The belt of trees between the down and the arable field is protected from both the hedgecutter and spray drift by a wide, conservation strip. The grass is long and pale, full of spiders, beetles, bugs, moths, butterfly eggs, mice and voles and – as I walk its length – about a dozen brown hares, their fur soaked with dew. The belt is a thin wood – or a wide hedgerow, whichever way you look at it – and full of fruit. There are sloes, hips and haws, the dripping rubies of guelder rose, dogberries like small blackcurrants, wild privet berries and crab apples. Black buckthorn berries cluster like tiny bunches of grapes along the branches. A field maple is thickly encrusted with lichen the exact same butter-sunshine colour its leaves have turned. Only a closer inspection reveals that both are giving it this vivid colour.

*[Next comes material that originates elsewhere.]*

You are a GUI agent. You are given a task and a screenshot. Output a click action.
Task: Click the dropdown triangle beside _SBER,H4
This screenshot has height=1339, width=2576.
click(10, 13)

In the scrub on the down, gorse, wild privet and box create warm, waterproof hollows and dens for all sorts of wildlife. A muntjac bombs away, a fox burns away, looking back at me between narrow shoulder blades. Its brush, a little thin at the base, seems to linger while the animal has already gone – the white tip following on like a cigarette in the dark as the fiery chestnut stole is snatched away like a jealous afterthought, as if I were after it. A peacock emerges then, from the cover of this wild, remote place. I am not as surprised as I might be. A small population survives here after being dumped, years ago.

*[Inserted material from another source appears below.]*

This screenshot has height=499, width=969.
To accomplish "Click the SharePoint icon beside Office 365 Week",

It walks in self-conscious grace, with a slightly embarrassed air in these wild surroundings, its magnificent, though slightly battered tail trailing behind like a rich, torn, paisley gown slung over a shoulder. I feel I’ve interrupted the morning after last night’s ball.
Further along, I slip on the leaf-covered roots of a beech on the steep wooded down and land on my hands and knees. My thighs and wrists ring from the latent sting of old nettles. For a moment, I crawl because it is easier and, looking down, come face to face with seven earthstars.
A rareish find, these fungi look like cups and saucers. The first layer opens and peels back like a wooden flower revealing a central globe. The pouting sphere puffs a smoke of dry, powdery spores when flicked: dead stars, burnt-out comets, still smoking from the fall. Yet some of the outer ‘petals’ have curled back in their second stage, raising the earthstar up on its own platform, in a gymnastic ‘bridge’ above the leaf litter. Very much alive, they look crab-like, as if they’d been sidling up the hill, and only froze when I found them.
When the night comes, it is clear and cold at last. More redwing, fieldfare, golden plover and woodcock come in from the north, calling down and reorienting my compass. Even past Bonfire Night, there are peacock-bright fireworks, rockets and comets on the hill and laughter. And just along from the car park, into the true darkness, all manner of wilder wonders and mysteries.